Horses are ridden in battles, panthers are harnessed to chariots, foxes are used as projectiles for amusement, geese have their heads torn off at public festivals, dogs' noses are bred, wolves hated, giraffes and elephants shipped to European zoos, rhinos hunted to the point of disappearing, pigs and Cattle fitted into the processes of meat-producing factories.

When unicorns jump onto virgins' laps

Again and again humans question their relationship to animals: Do they have feelings? Is it wrong to torment them? Should you eat them? Do you have any rights? How close are you to us? Like beacons of thoughtfulness, empathy and scientific knowledge, such considerations protrude from the overall dismaying inventory - but do not change the fact that this one animal, capable of upright gait, culture and foresight, is surprisingly free of scruples when it comes to dealing with everyone else Animals.

Richard Girling has collected such impressive material - a plea for vegetarianism from the seventeenth century, for example, or the discussions in the British Parliament about the first animal welfare law - that the narrative trick with which he apparently made his chronology more vivid was not necessary wants: He resolves to stay in the consciousness horizon of the time he is talking about.

The narrator's voice, mostly an anonymous collective we, speaks out of the knowledge and reservations of an epoch.

Are you close to us?

very

This is sometimes appealing, for example when this voice, in a tone of conviction, quotes from medieval bestiaries, in which whales are so large that seafarers mistake them for islands and unicorns jump onto virgins' laps. In the long run, however, the same naive tone is too leveling out to be helpful. The central points in the history of the relationship between humans and animals become mere further episodes: for example, the momentous request in Genesis to rule “over all animals that crawl on earth”, the Cartesian conviction that animals have so much feeling like clockwork or Jeremy Bentham's so important contribution to moral theory, which makes not intelligence but the ability to suffer the decisive criterion when it comes to the question of which living beings are entitled to rights.

The approach of a time-bound narrator's voice, which fortunately has not been strictly adhered to, disappears when Girling, science writer and environmental activist, reaches the twentieth century in her chronology. One of the strongest chapters deals with the supposed fault line between humans and animals, which research increasingly recognizes as a difference of only degree. More recent ethology states that some animals have characteristics that also shape human interaction, such as the willingness to cooperate.

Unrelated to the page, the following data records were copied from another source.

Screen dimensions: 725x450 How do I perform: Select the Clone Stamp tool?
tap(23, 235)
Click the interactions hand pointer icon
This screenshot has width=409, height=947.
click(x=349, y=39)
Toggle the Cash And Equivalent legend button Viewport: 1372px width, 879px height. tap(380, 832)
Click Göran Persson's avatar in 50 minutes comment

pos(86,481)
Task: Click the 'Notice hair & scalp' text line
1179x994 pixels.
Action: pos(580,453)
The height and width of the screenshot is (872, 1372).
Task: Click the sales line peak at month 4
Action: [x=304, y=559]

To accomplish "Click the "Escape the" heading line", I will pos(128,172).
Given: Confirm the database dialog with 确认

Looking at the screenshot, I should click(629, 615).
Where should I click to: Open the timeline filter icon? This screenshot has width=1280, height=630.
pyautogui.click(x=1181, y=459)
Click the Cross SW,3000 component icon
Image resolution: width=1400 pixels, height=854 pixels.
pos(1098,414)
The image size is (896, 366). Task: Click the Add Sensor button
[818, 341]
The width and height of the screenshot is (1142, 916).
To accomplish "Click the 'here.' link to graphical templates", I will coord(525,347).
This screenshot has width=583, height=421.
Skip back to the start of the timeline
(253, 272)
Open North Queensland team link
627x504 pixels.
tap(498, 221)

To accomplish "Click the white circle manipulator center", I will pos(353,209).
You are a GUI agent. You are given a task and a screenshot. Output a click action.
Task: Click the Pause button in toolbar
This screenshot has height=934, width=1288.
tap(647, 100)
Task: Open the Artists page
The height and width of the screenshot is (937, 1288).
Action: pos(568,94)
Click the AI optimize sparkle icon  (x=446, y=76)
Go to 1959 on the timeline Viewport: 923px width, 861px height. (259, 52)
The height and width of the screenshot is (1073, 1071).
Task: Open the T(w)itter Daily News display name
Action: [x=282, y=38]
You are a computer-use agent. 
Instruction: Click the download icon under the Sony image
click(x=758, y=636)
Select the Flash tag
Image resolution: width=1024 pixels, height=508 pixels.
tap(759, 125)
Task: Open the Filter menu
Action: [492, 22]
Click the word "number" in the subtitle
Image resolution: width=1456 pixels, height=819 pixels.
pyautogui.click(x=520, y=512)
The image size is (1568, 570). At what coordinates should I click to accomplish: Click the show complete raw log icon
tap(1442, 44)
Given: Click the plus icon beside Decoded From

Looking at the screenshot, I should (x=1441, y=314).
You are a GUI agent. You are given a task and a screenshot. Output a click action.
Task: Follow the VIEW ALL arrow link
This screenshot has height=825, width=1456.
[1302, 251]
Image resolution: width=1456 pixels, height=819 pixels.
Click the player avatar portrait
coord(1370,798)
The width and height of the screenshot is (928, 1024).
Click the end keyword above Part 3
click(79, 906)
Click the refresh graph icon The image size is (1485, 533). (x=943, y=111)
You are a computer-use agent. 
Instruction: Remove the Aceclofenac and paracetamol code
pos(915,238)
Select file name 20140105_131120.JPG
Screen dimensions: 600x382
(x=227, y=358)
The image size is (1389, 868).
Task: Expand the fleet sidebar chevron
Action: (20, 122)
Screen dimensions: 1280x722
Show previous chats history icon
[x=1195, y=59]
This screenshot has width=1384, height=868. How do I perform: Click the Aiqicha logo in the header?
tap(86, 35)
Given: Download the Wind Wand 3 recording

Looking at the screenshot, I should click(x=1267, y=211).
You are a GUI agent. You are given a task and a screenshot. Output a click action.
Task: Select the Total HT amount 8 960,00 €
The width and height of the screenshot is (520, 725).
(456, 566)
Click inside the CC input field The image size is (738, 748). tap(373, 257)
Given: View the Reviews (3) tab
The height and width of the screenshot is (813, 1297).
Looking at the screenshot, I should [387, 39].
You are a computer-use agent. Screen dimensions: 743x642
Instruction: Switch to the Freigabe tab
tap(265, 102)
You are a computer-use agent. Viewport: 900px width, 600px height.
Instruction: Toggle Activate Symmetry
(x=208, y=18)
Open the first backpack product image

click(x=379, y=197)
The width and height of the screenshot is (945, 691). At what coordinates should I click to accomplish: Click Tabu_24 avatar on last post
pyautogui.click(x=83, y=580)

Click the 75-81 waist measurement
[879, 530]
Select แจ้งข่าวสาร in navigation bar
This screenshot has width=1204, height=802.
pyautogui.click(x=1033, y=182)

There are now a few answers to the questions humans have always asked about animals.

Are you close to us?

Very.

Now that climate change and the extinction of species are acute threats, this knowledge has other implications than a contemporary of the Renaissance, for example, could have foreseen.

Just for the sake of survival, people today have to admit that they have remained animals, depending on an intact environment.

Girling's relationship story is a good basis for understanding: The next chapter in the relationship between humans and animals will be the decisive one.

Richard Girling: "Man and the Beast".

A story of domination and oppression.

Translated from the English by Hainer Kober.

Rowohlt Berlin Verlag, Berlin 2021. 507 pp., Hardcover, € 26.